• _Working data_:
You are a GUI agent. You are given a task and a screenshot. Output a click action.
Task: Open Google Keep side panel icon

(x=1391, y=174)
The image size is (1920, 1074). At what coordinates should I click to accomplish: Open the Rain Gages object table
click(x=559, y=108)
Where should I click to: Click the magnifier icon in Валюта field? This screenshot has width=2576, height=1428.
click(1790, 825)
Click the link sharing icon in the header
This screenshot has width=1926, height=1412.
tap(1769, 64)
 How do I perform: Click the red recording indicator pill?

• _Requirement_: In full and without edits, return the listing.

• _Answer to this problem_:
You are a GUI agent. You are given a task and a screenshot. Output a click action.
Task: Open Google Keep side panel icon

(x=1391, y=174)
The image size is (1920, 1074). At what coordinates should I click to accomplish: Open the Rain Gages object table
click(x=559, y=108)
Where should I click to: Click the magnifier icon in Валюта field? This screenshot has width=2576, height=1428.
click(1790, 825)
Click the link sharing icon in the header
This screenshot has width=1926, height=1412.
tap(1769, 64)
 How do I perform: Click the red recording indicator pill?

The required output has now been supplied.